Data in this exercise ->
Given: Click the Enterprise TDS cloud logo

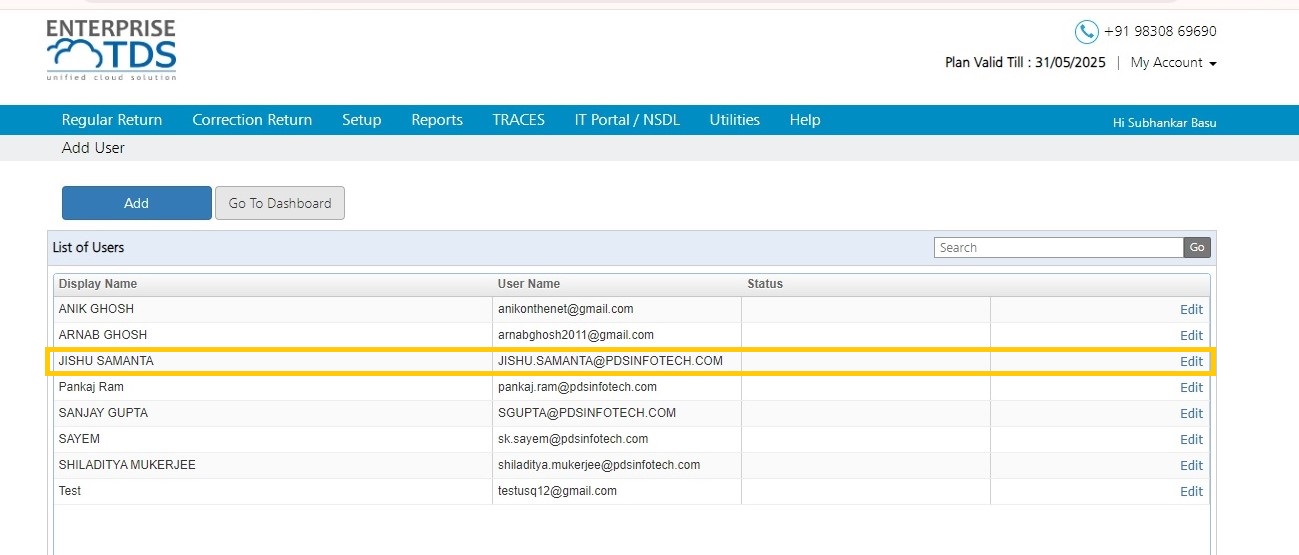Looking at the screenshot, I should click(x=111, y=50).
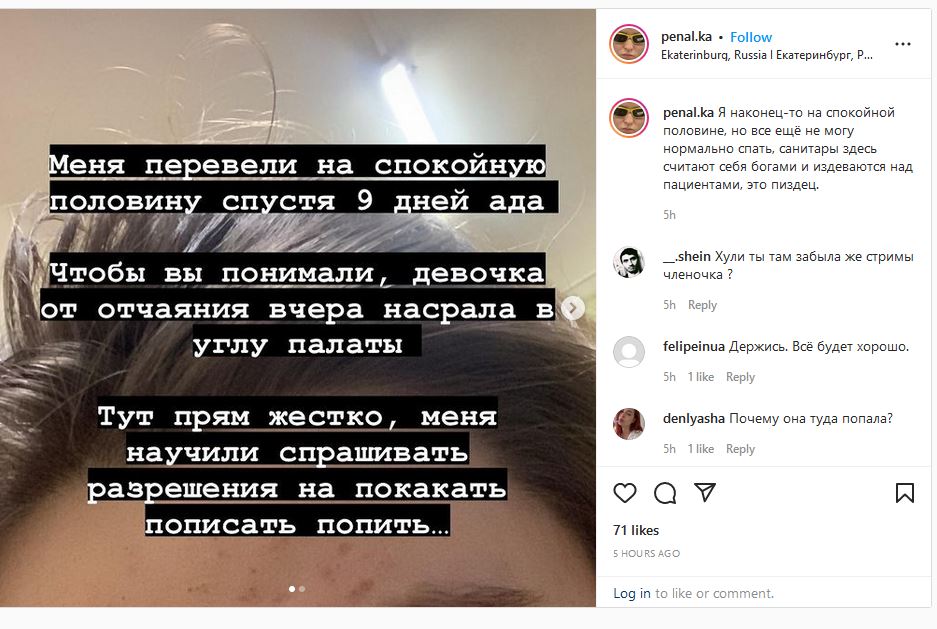937x629 pixels.
Task: Reply to felipeinua comment
Action: (740, 377)

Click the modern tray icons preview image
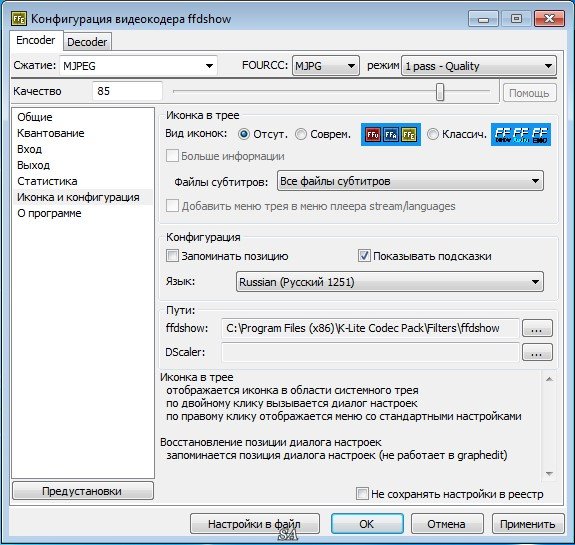[391, 135]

Written exercise -> Print the entire listing above verbatim, leaving out the pictures.

Final answer ->
Given: Click the Enterprise TDS cloud logo

Looking at the screenshot, I should click(x=111, y=50).
937x629 pixels.
Task: Reply to felipeinua comment
Action: (740, 377)

Click the modern tray icons preview image
[391, 135]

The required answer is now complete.